SGI Altix System Administration 
Dave Wright
out of Egan, Minnesota
daw@sgi.com

10.15.0.2-7
hostname: tng2-tng7

Course expects some amount of Red Hat background
   - SGI will be switching to Suse
   
SALE - SGI Advanced Linux Environment

EFI - goes with Itanium boxes
SGI 750 - early development boxes
   - not officially supported
   
- ELILO - unique to I64
   - elilo.conf
   
- startup and shutdown from a controller

- Configuring ESP

- Path conventions for SCSI and SATA

- 2.4.21 - Propack 3
- 2.6 - Propack 4

- partitioning
   - fdisk (gone with Suse)
   - parted

- XVM
   - stripes, mirrors
   - can partition a drive, but not recommended
   - works in a cluster, CXFS

- XFS
   - from SGI
   - ships with standard Suse
   - Suse on SGI uses standard 

- Performance Co-pilot - PCP
   - bundled on the Altix (licensed on Irix)
- kdb - kernel debugger
   - kernel interrupt information
   - "survival training" - get basic diagnostic info 
- LKCD, lcrash
   - obtain a system dump
   - bundled with Suse now
- module command - manipulate paths
- ethernet interface (eth0)

■ Information provided:
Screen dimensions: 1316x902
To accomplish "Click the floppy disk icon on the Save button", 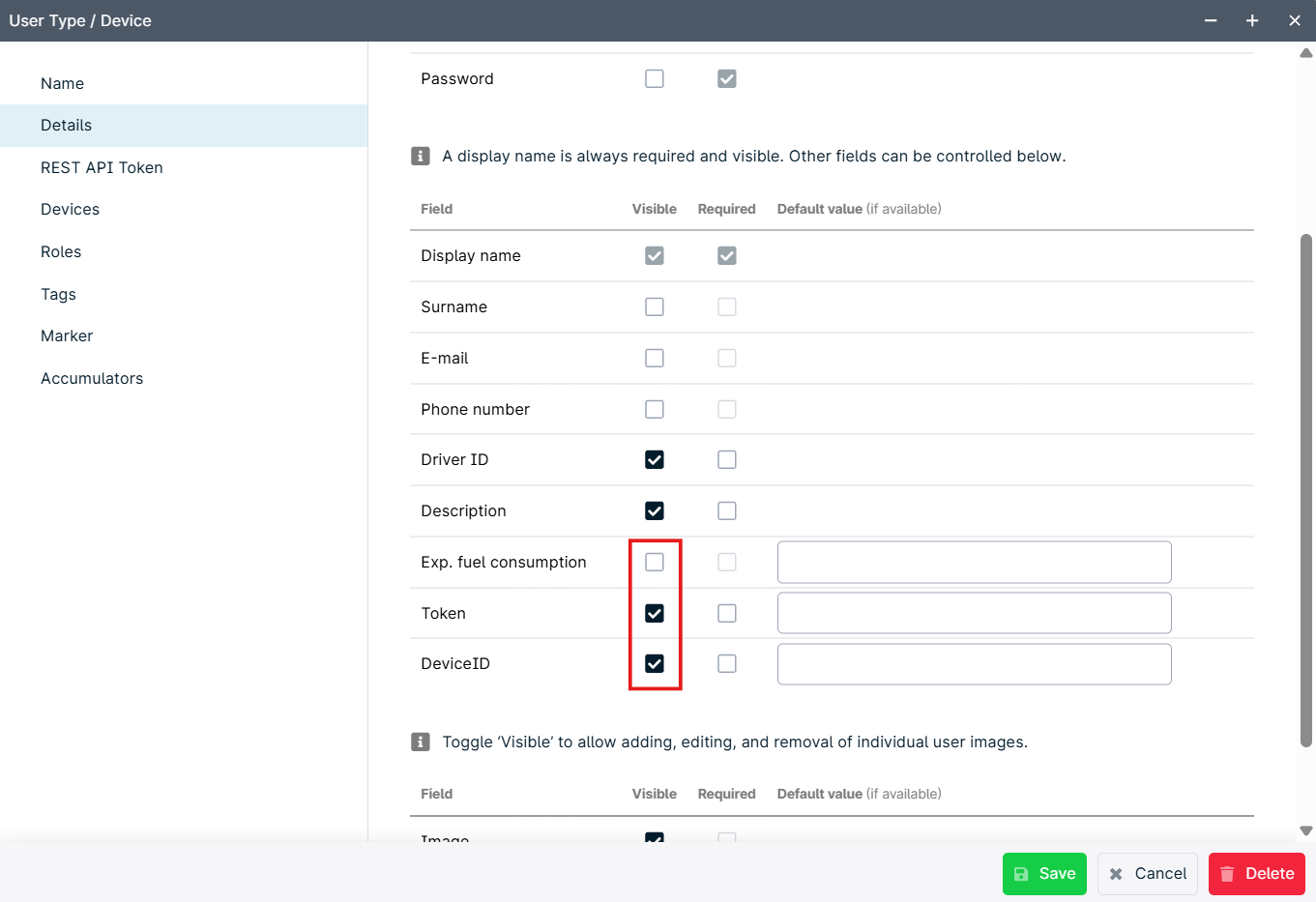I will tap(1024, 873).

---

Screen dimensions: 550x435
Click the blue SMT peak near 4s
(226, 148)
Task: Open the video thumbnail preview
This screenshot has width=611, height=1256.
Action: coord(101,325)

■ Questions:
1. In the Altix administration notes, what does SALE stand for?
2. From the Altix administration notes, set down the passage that begins at the words "- Performance Co-pilot" and stops after the words "ethernet interface (eth0)".
The items are not needed for any of the work here.

■ Completed exercise:
1. SGI Advanced Linux Environment

2.
- Performance Co-pilot - PCP
   - bundled on the Altix (licensed on Irix)
- kdb - kernel debugger
   - kernel interrupt information
   - "survival training" - get basic diagnostic info 
- LKCD, lcrash
   - obtain a system dump
   - bundled with Suse now
- module command - manipulate paths
- ethernet interface (eth0)